Look through the listing underneath for "page", and copy every line that has it.

━━━━━ SUPPLIED DATA ━━━━━

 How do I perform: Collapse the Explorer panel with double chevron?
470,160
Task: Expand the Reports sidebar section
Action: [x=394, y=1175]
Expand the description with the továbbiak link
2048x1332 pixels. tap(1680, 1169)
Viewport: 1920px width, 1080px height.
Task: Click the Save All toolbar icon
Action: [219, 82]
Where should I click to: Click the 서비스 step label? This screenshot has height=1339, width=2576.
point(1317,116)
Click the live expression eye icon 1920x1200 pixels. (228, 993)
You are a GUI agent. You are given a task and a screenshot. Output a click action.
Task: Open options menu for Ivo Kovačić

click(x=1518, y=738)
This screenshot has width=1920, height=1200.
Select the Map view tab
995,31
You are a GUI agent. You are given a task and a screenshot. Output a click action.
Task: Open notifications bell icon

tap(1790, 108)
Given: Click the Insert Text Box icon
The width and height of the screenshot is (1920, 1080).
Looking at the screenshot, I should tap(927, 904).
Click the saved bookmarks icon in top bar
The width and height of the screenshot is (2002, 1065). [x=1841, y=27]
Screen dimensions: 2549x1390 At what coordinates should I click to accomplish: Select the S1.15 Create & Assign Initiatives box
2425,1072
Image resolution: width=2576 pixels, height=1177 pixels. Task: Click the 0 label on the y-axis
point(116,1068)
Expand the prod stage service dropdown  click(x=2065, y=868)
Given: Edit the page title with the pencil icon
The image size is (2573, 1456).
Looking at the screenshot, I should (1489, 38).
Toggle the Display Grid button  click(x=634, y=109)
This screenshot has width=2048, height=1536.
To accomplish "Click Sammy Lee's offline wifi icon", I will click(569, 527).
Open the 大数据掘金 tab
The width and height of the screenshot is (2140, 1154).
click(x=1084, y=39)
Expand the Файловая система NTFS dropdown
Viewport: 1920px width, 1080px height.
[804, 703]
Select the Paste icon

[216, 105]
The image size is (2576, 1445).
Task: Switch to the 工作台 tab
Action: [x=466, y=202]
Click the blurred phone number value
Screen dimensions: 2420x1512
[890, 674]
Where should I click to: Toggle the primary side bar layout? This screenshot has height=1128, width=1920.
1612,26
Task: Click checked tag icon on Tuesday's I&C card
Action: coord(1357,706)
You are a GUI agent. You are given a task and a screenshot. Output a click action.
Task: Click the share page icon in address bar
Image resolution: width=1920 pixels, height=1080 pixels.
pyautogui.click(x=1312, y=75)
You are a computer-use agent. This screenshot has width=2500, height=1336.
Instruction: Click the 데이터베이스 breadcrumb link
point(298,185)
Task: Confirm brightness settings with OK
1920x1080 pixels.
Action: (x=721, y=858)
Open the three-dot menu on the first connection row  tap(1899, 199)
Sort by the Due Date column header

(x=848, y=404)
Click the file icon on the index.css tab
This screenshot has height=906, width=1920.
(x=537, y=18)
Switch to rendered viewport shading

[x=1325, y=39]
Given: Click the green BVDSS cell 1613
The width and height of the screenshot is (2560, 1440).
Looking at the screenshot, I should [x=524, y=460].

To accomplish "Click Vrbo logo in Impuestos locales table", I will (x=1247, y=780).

━━━━━

* **EXERCISE SOLUTION**:
Given: Edit the page title with the pencil icon
Task: Click the share page icon in address bar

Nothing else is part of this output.